OKCupid allows one to search for users according to criteria. Search results come in small sizes though and to scrape lots of results, one has to iterate pages. This document describes how to use pages in the search API.
Paginated search results is similar to how pages are paginated in a book. Pages are ordered and describe the amount of data in each page. Pages are accessed by page hashes supplied in the query. A page hash is similar to a page number, in the sense you can easily flip to that page whenever you like. Every query returns the previous, current, and next page hash.

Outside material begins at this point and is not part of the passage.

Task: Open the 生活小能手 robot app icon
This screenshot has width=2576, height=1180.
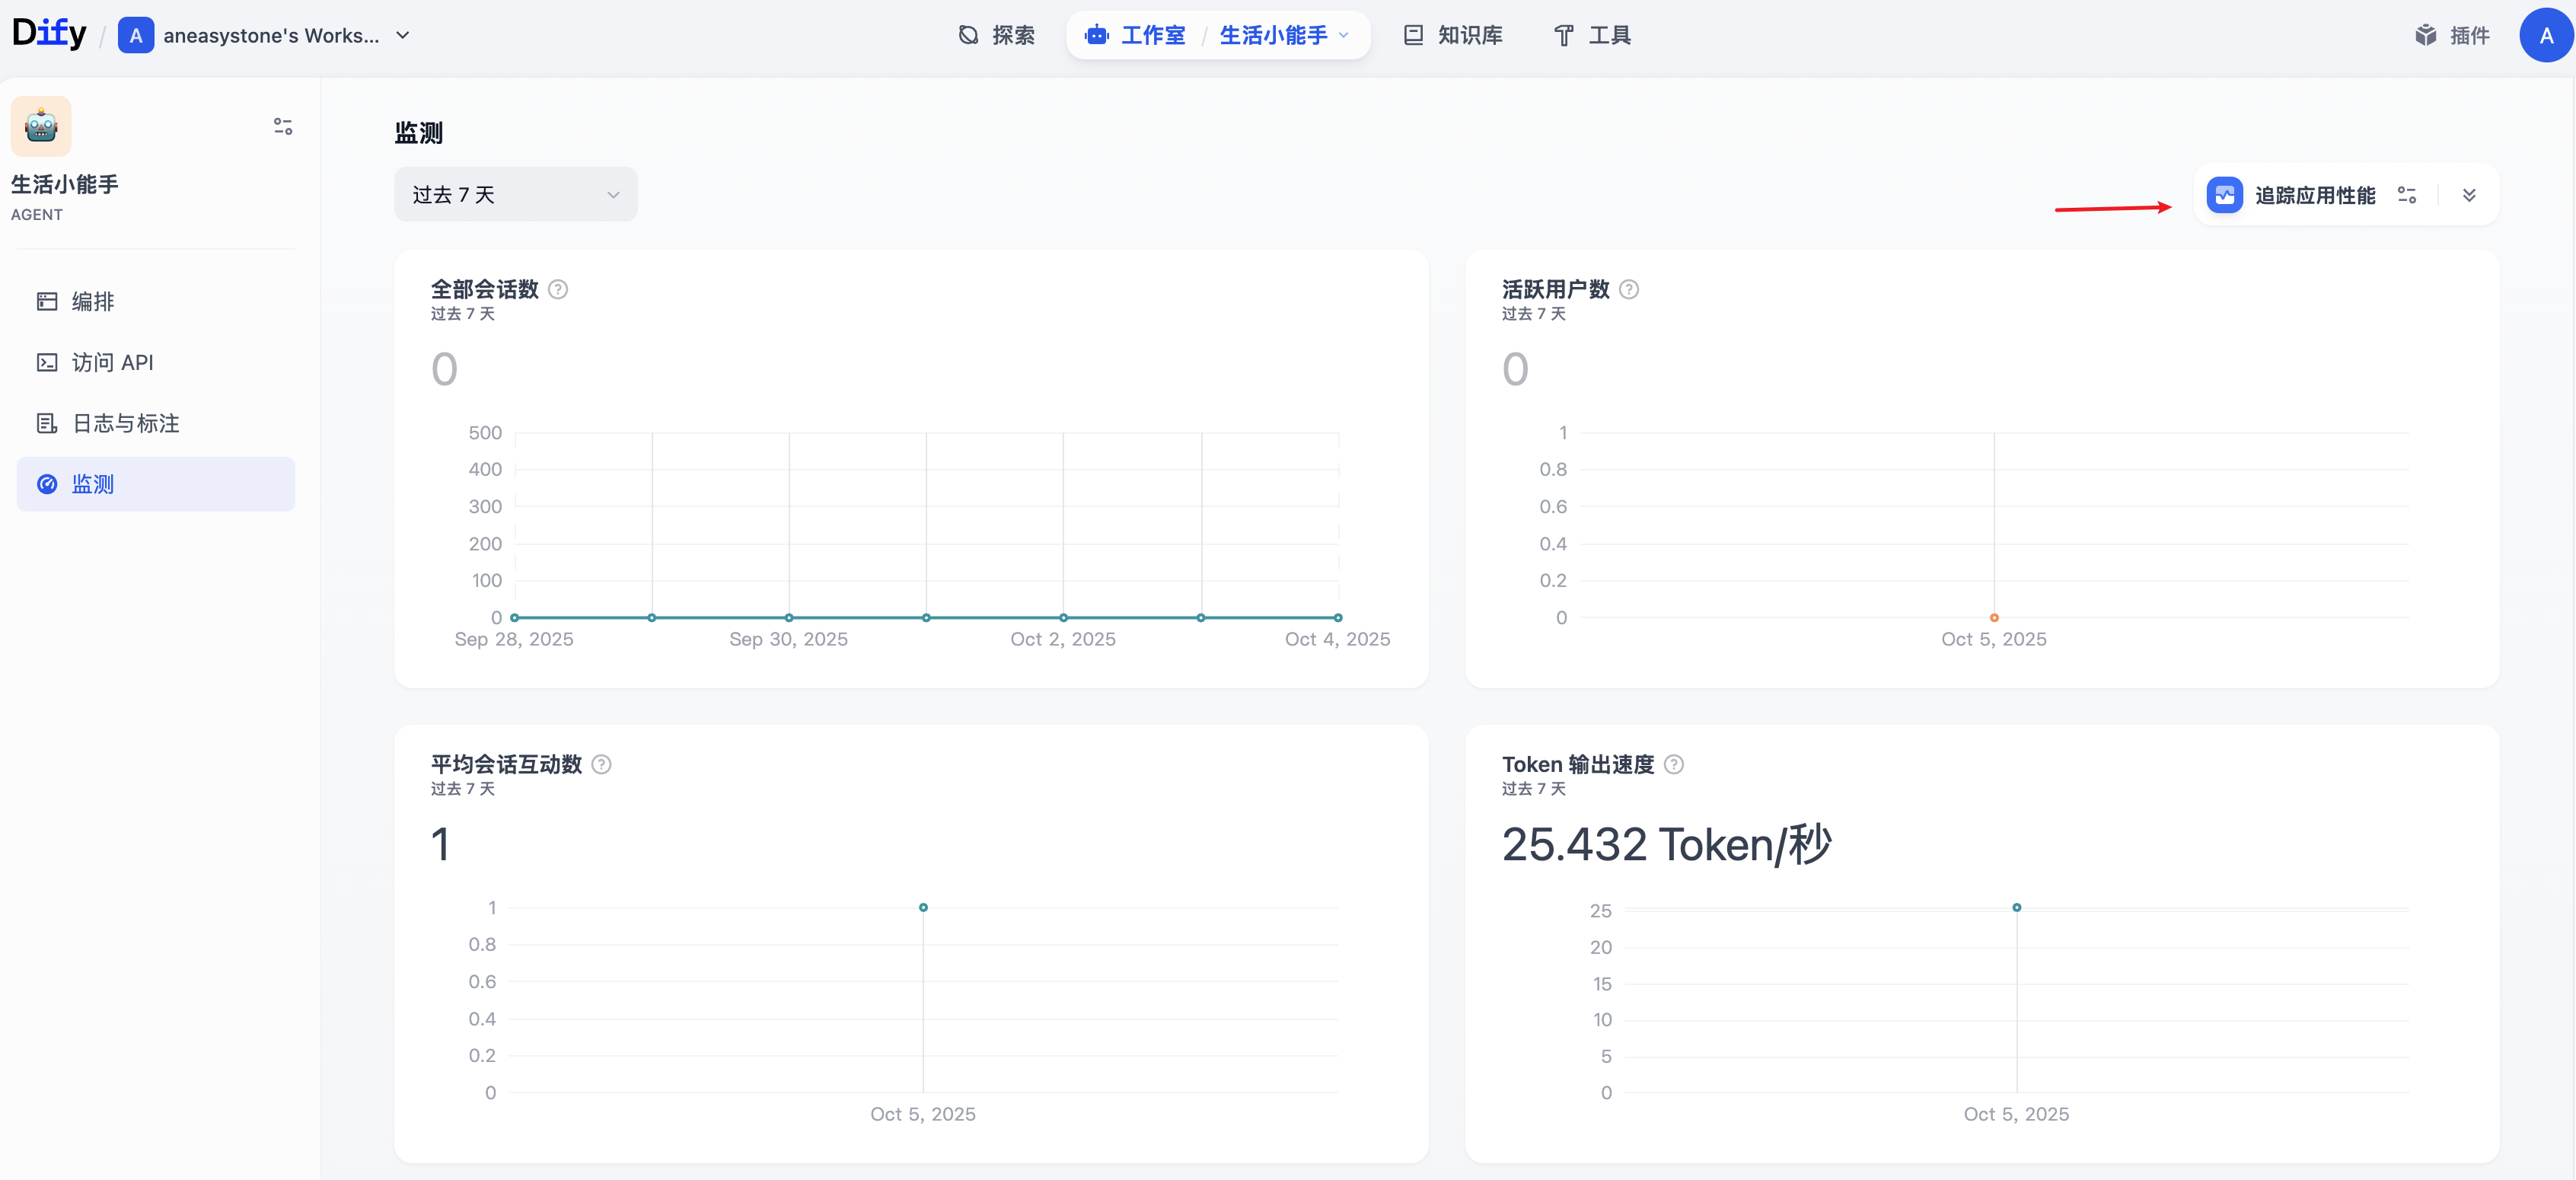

Another page can be requested by supplying the page hash in the query.
On a new query, one can see the current cursors by looking at the response object:
{
"total_matches": ..., // some number
"data": [...], // results collection
"paging" : {
"cursors" : {
"before" : ..., // before page hash
"current" : ..., // current page hash
"after" : ... // after page hash
}
}
}
To access the page "after" the current page, copy the "after" hash into another query object.
// query object
{
...
"after": ... // put "after" hash here
}
The following trivial example shows how to use the cursors to print out the first 100 people satisfiying the query criteria.

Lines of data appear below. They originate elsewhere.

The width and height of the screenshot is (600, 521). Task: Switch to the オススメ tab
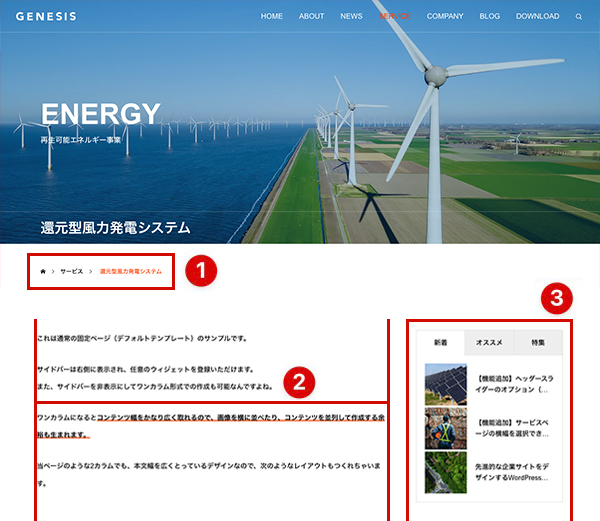(x=489, y=342)
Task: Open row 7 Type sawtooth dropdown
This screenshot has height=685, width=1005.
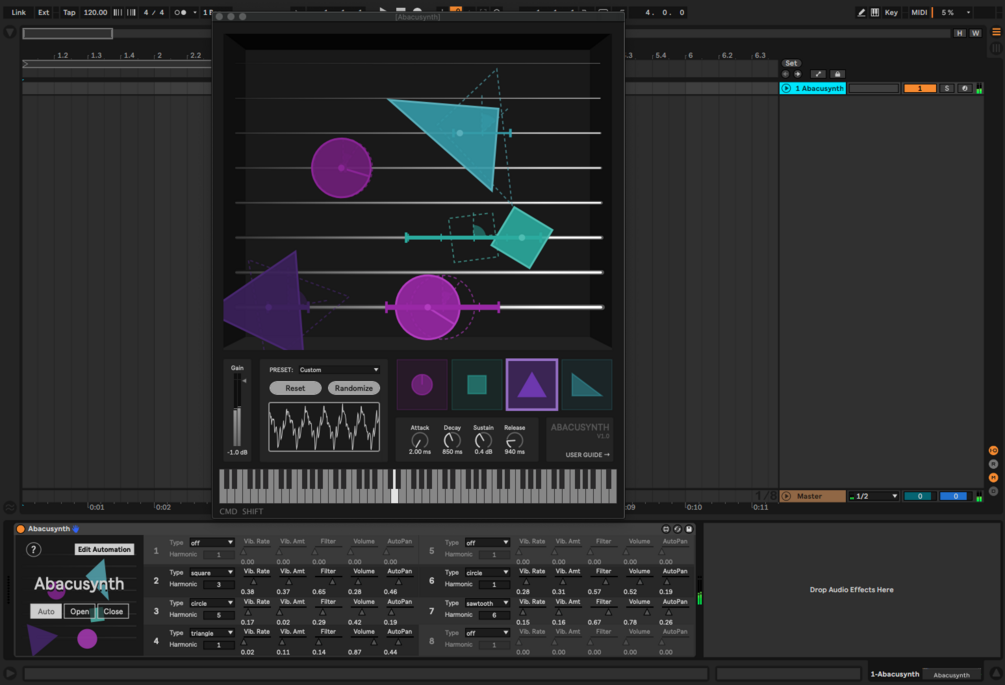Action: click(486, 603)
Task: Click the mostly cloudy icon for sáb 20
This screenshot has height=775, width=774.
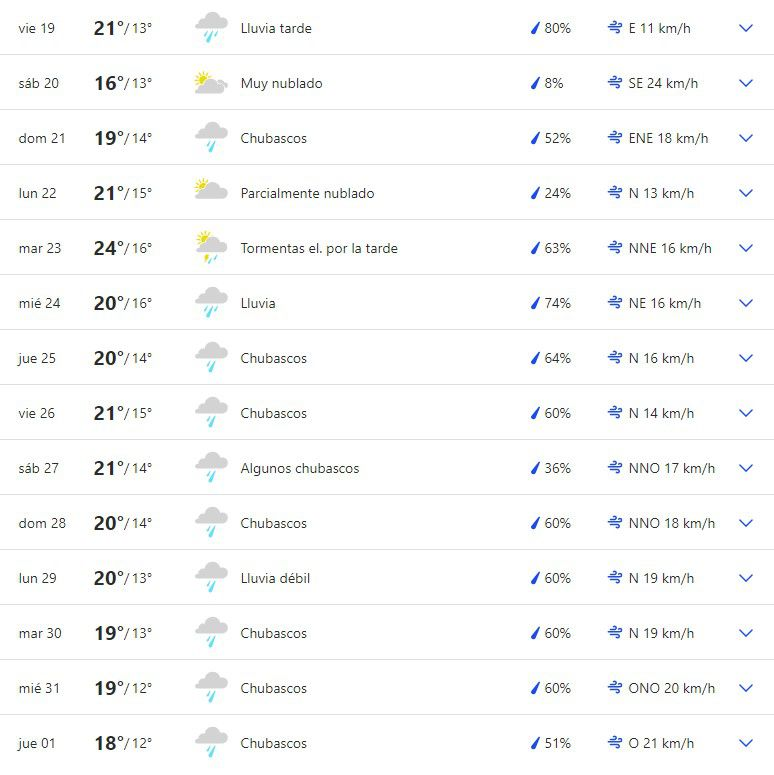Action: (211, 83)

var base_query = {i_want: "women", they_want: "men" , radius: 25 };
function search(okc, query, count) {
okc.search(query, function(err,res,body) {
// print out usernames
body.data.forEach(function(user) {
console.log(user.username);
});
// get next page with "after" cursor
var hash = body.paging.cursors.after;
// check termination condtion, otherwise recurse
if (hash != null && count <= 100) {
// get the query with the next hash
query.after = hash;
// increase the count
newCount = count + body.data.length;
// recursively call the search function
search(okc, query, newCount);
}
});
}
var OKCupid = requre('okcupidjs');
var okc = new OKCupid();
// will print out the first 100 women users who want men that are in a 25 mile radius your location
search(okc, base_query, 0);